Retype the part of the Bitcoin ledger transcript below, starting with "It's only the" and going on through "ultimate physical asset.".

+++ Given passage +++

Like, how do you know the ledger's legit?
Like, what if Joe just goes in there one day, no one's looking, right?
Joe gets a pencil eraser and says, I'm going to add plus five bitcoins to my account.
I'm just going to minus one from all these other people that have a lot of bitcoins.
They won't even know it's gone.
Yeah.
Which I had an interesting criminal case like that once in the secret service, but that's exactly what the guy did.
The guy figured out through this program called Credit Master, he figured out the algorithm credit card companies used and he stole credit card numbers, but only stole Like 50 cents or a dollar from millions of different people.
So nobody knew.
Like if your balance went up on your credit card, Joe, from $978 to $979, would you really know the, I mean, honestly, would you know the difference?
No, no, no.
I mean, seriously, unless you owe a dollar and then you owe two, very few people are going to notice the difference.
So I had a case once, which was fascinating like that, but that the idea with Bitcoin is, well, how would you stop someone from doing that?
Well, The ledger, Joe, say on the island that verifies everybody's transactions, because remember, there's no hard currency.
There's no paper for you to verify you have the Bitcoin I gave you.
There's no actual Bitcoin.
It's only the ledger.
It only exists in cyberspace in the case of Bitcoin, not in an actual physical ledger.
The ledger has to be verified.
And to verify the ledger, you have all of these miners that come in.
You know, the term miners is an interesting take.
I think it's taken from the idea that, you know, we used to mine gold, and I think Bitcoin sees itself as a competitor to gold.
I frankly don't.
I don't think it's a competitor to gold at all.
I think it's a complementary asset, because gold is the ultimate physical asset.
You know what I'm saying, Joe?

+++ Data +++

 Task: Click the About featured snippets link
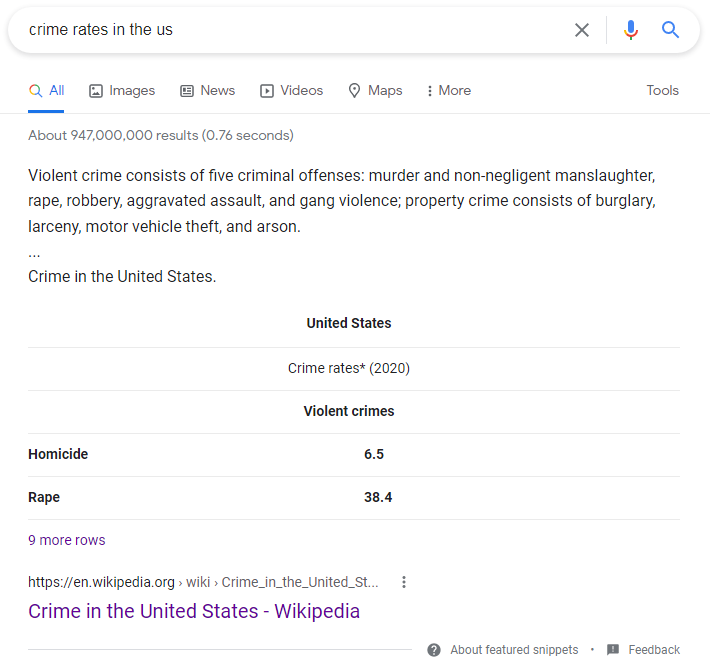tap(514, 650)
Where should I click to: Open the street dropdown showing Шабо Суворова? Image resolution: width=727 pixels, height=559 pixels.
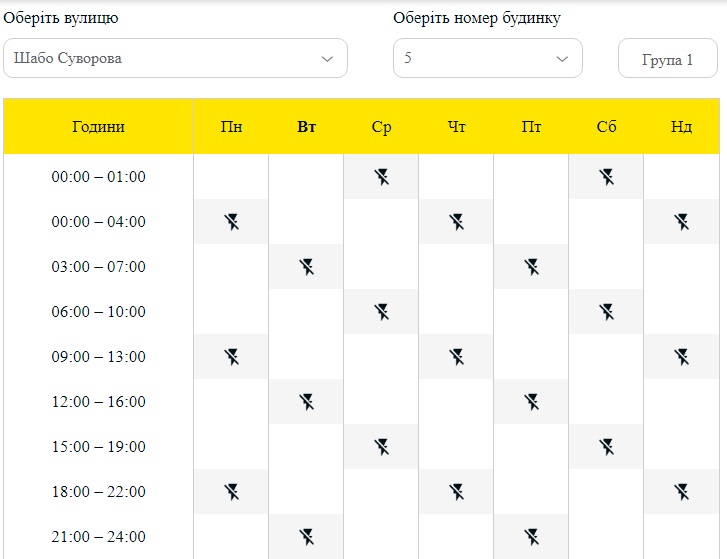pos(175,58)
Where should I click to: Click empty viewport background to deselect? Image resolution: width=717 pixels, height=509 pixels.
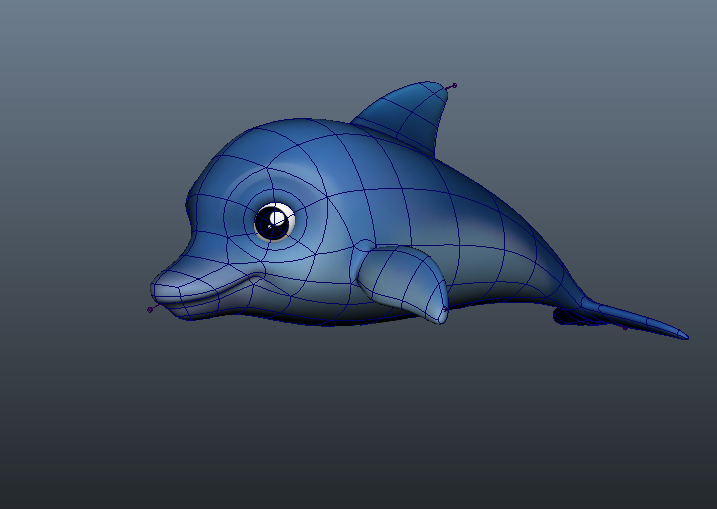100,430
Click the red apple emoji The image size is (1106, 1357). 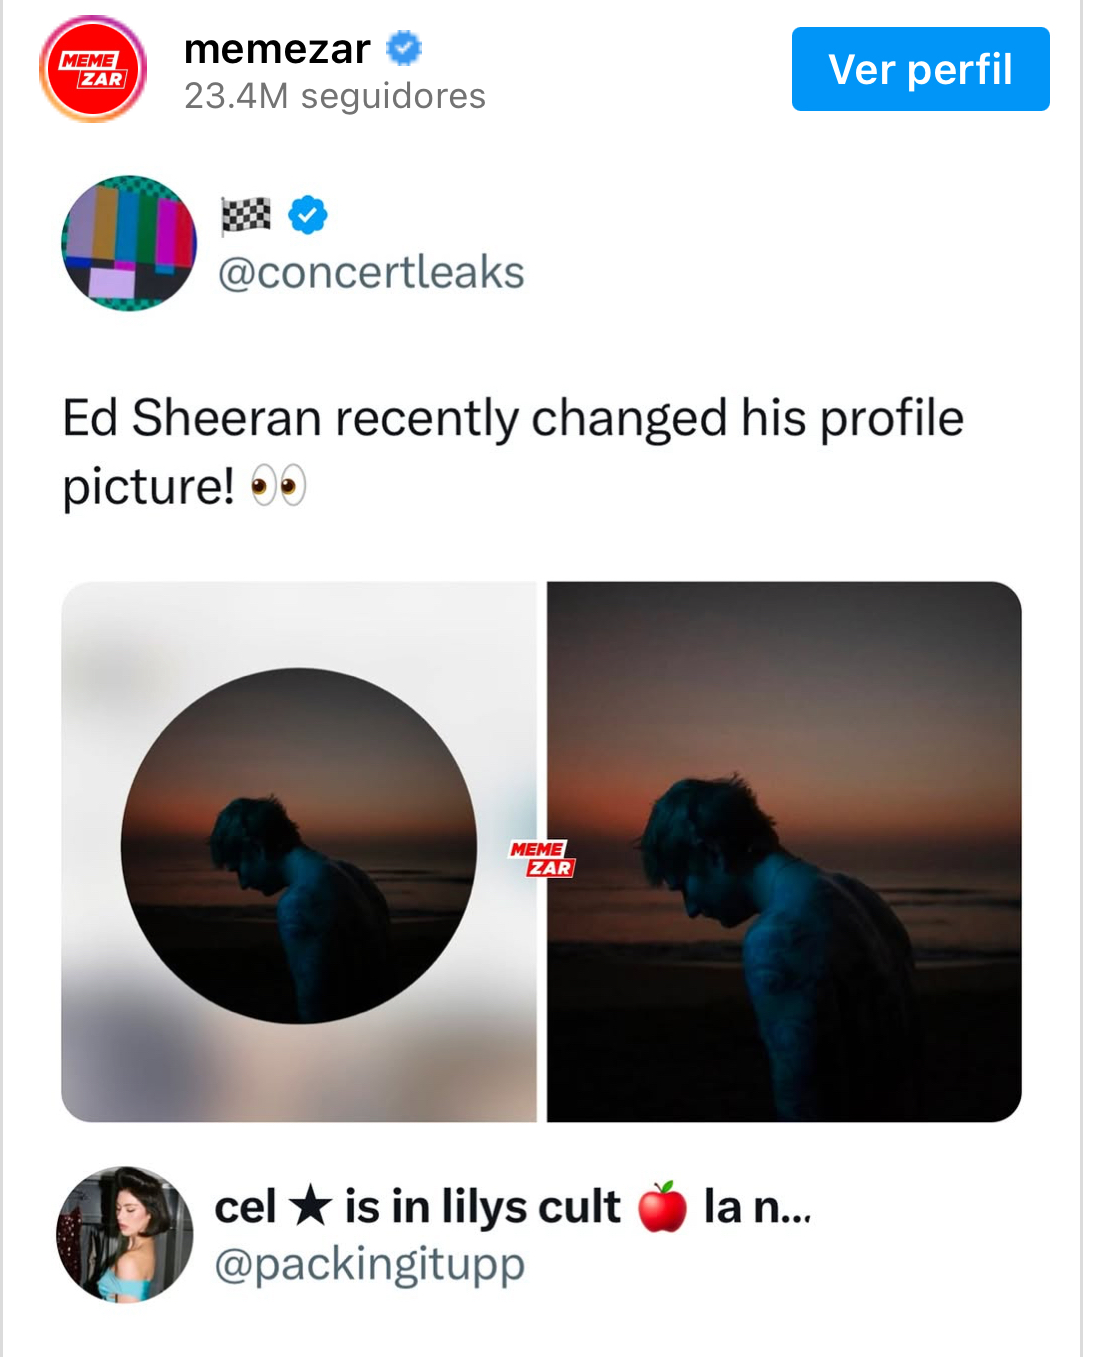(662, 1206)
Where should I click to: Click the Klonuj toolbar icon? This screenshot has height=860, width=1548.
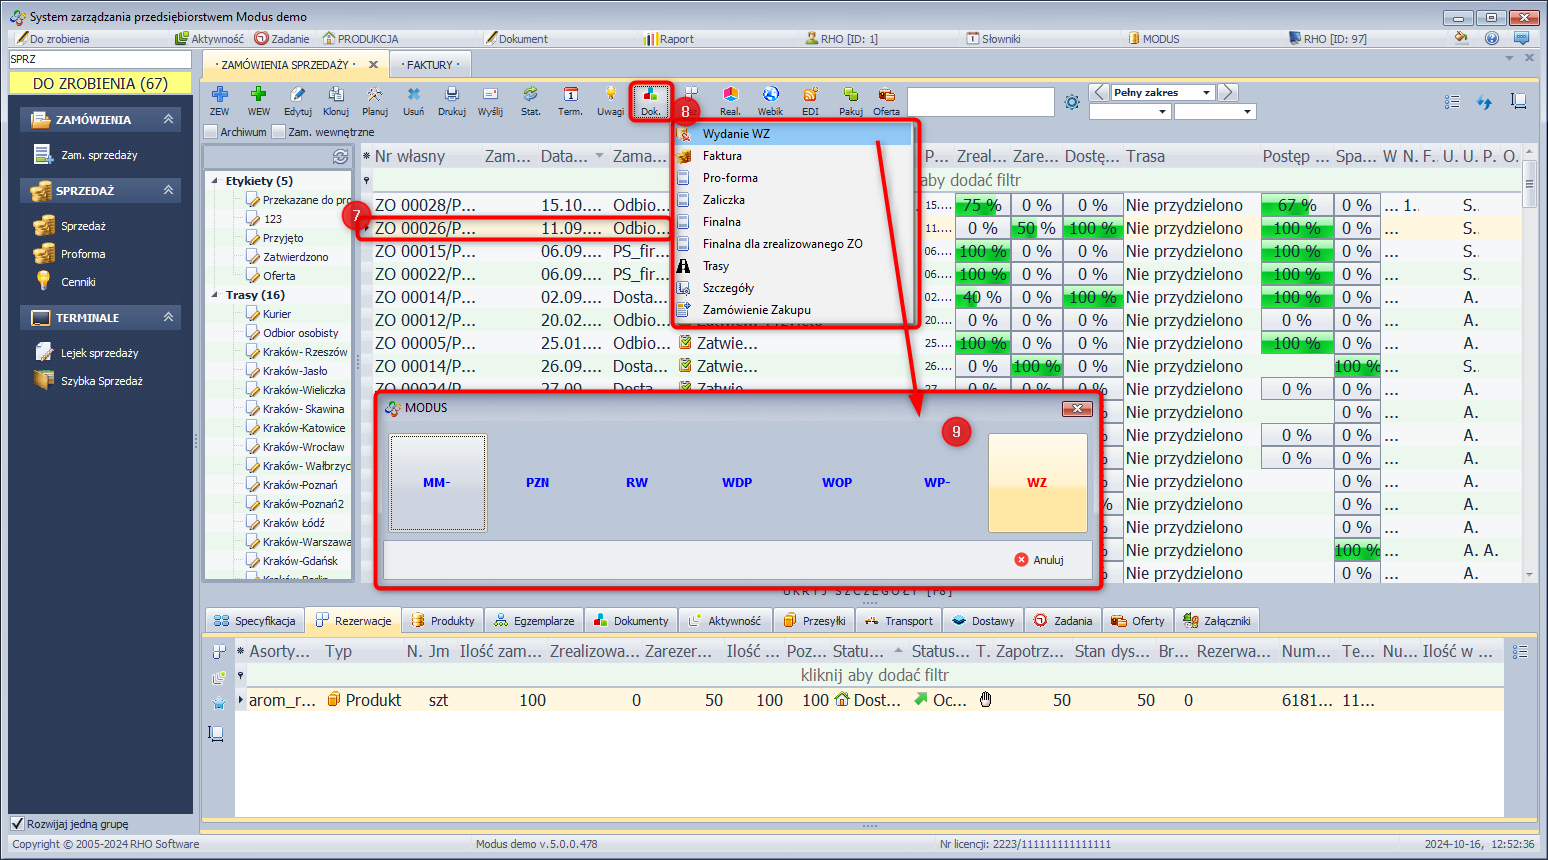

+++

» Exercise output
It's only the ledger.
It only exists in cyberspace in the case of Bitcoin, not in an actual physical ledger.
The ledger has to be verified.
And to verify the ledger, you have all of these miners that come in.
You know, the term miners is an interesting take.
I think it's taken from the idea that, you know, we used to mine gold, and I think Bitcoin sees itself as a competitor to gold.
I frankly don't.
I don't think it's a competitor to gold at all.
I think it's a complementary asset, because gold is the ultimate physical asset.